Kim est venue nous rendre visite il y a un peu plus d’une semaine ; on en a profité pour se faire une virée à deux à l’inévitable mais non moins splendide Machu Picchu. Ce fut l’occasion d’être témoin du mouvement indigène qui paralyse depuis deux mois l’Amazonie péruvienne, suite aux violations répétées des droits des indigènes (droits qui ont valeur constitutionnelle, car ils figurent dans la Convention 169 de l’OIT signée par le Pérou). Un peu de lumière sur une mobilisation qui commence à se faire entendre en France.
Aguas Calientes, Pérou, 26 mai. Ce village est la porte d’entrée du Machu Picchu, site le plus touristique du pays. Train à l’ancienne, restaurants typiques, boutiques de souvenirs et cartes postales : nous sommes dans le sanctuaire du tourisme péruvien, foulé quotidiennement par des milliers de visiteurs.
Après l’obligatoire visite du Machu Picchu, nous voilà attablées avec une amie à une terrasse de restaurant, quand fait irruption un groupe de natifs de l’Amazonie péruvienne, affublés de plumes, de lances… et de pancartes en anglais ! Les « Non à l’exploitation des natifs d’Amazonie » en anglais se mêlent aux « Ils nous prennent notre eau, on leur prend le Machu Picchu » en espagnol. Curieux spectacle pour des touristes qui n’ont pas nécessairement pris le temps de se renseigner sur l’actualité politique avant de s’envoler pour le Pérou. Alors forcément, quand les manifestants décident de bloquer la voie ferrée, principal moyen d’accès à Aguas Calientes, ça ne plaît pas aux voyageurs pressés.
Voilà deux mois que les indigènes de l’Amazonie péruvienne sont en grève, bloquant les moyens de transports et l’activité économique de la région. Deux mois que les indigènes veulent se faire entendre par le gouvernement et l’opinion nationale, deux mois que les préjugés de la presse entachent le traitement médiatique du mouvement, deux mois que l’Etat s’enfonce dans la répression physique et refuse le dialogue.
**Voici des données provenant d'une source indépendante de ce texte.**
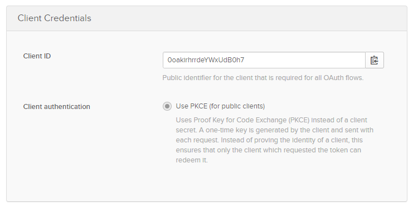Click the "Use PKCE (for public clients)" label
Image resolution: width=413 pixels, height=208 pixels.
(x=220, y=106)
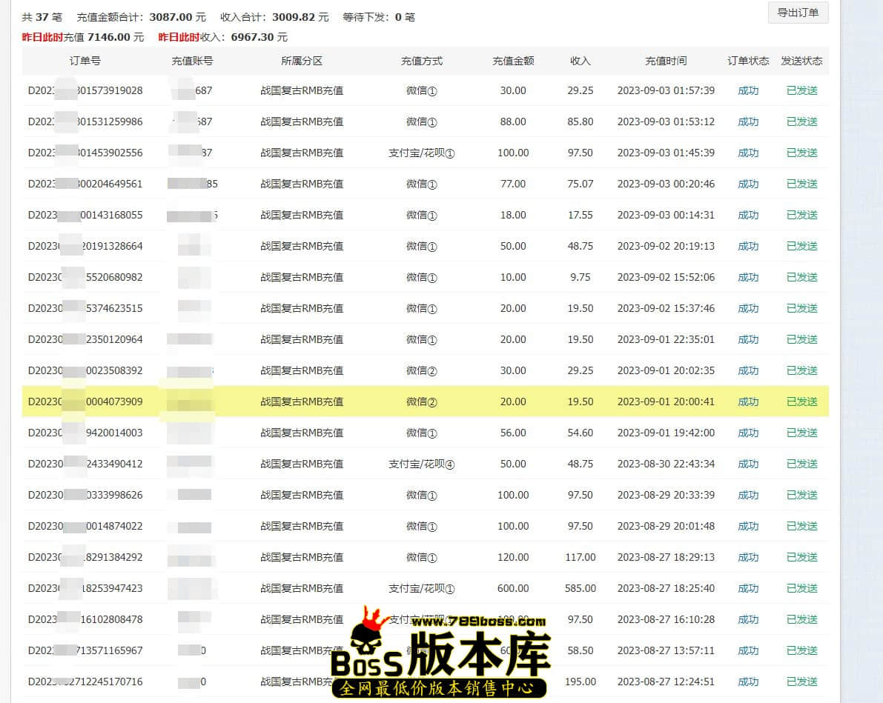Viewport: 883px width, 703px height.
Task: Select the highlighted order ending 0004073909
Action: click(x=85, y=402)
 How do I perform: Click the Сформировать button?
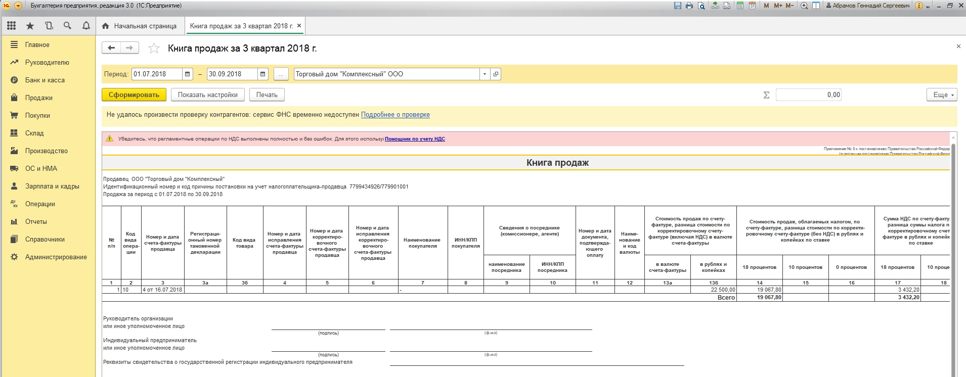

Vendredi dernier, le conflit a passé une nouvelle étape, les hélicoptères ayant fait irruption à Baguas, où la police et l’armée ont entrepris de déloger avec force les bloqueurs, plusieurs milliers d’indigènes originaires de communautés principalement Aguajún. Difficile d’accéder à des informations fiables, les grands médias se contentant de la version des autorités gouvernementales. Ils annoncent une vingtaine de victimes suite à la répression du mouvement et aux représailles des Aguajún ; mais selon les journalistes et organisations présents sur les lieux, elles s’estimeraient à plusieurs centaines. On commence à parler de corps brûlés ou retrouvés dans les cours d’eau ; triste répétition de l’histoire…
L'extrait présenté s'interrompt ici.